Being far away from the person you would never want to be far away from is the worst.
It's like there is a rope between the two of you, and there is some really cruel character with a handsaw and day by day he puts a little more pressure on the rope. That's all it feels like. It sucks, that's it. It takes it's toll on you and you don't know when it's going to stop, because eventually it does. And it may not be the prettiest sight.
I'm just looking for a little sense of where you are on this. But god knows (uh), I am incapable of getting the guts to actually ask for some clarity.

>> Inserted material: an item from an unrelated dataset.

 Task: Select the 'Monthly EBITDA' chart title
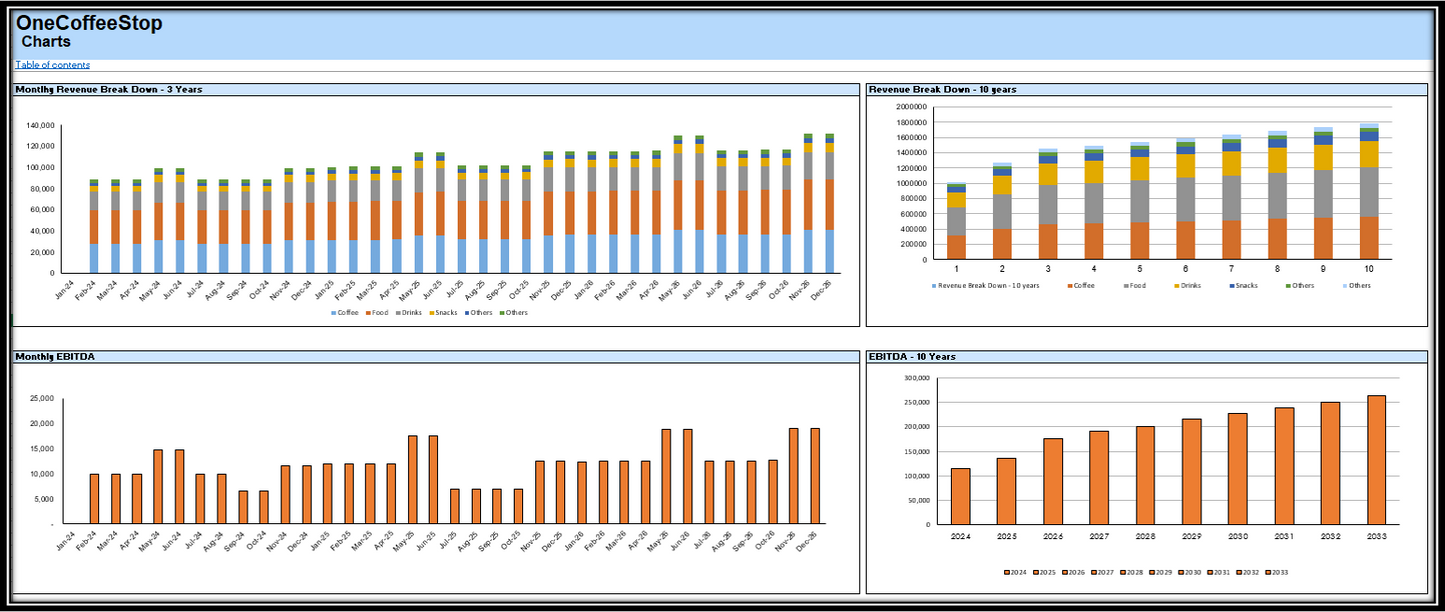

On a different yet somehow related note, I was in Geneva and around the UN and Red Cross and World Health Organization and etc. It was really moving just to be around that stuff. I walked past a refugee camp today and I realized that I need to do something. I have been thinking maybe I should try to work for the UN or WHO or something. Maybe I can be an ambassador or consulate something, but that would require me dealing with, and being associated with, the American government... which might not be all that safe/smart/good in the coming years. Who knows. I want to go back to the States because I miss my family and I feel like going to Louisville is what I need to do. My grandmother had surgery on her knee recently and I have been missing her a lot. I want to be able to visit her in the hospital. I want to be able to help her when she is back at her house. After she is done healing, I want to be able to come over for laundry, dinner, and conversation. There is so much I want to know. But at the same time, I don't ever want to leave Europe. The lifestyles here suit me much more than in the States. Everything is so much more inspiring, beautiful, interesting, everything.
I need to start writing my thoughts down on paper. I need to start focusing on what is to come after this year. I have time, I know this well. But I need to brainstorm.
"What if your love is not the same as it seems inside my brain?"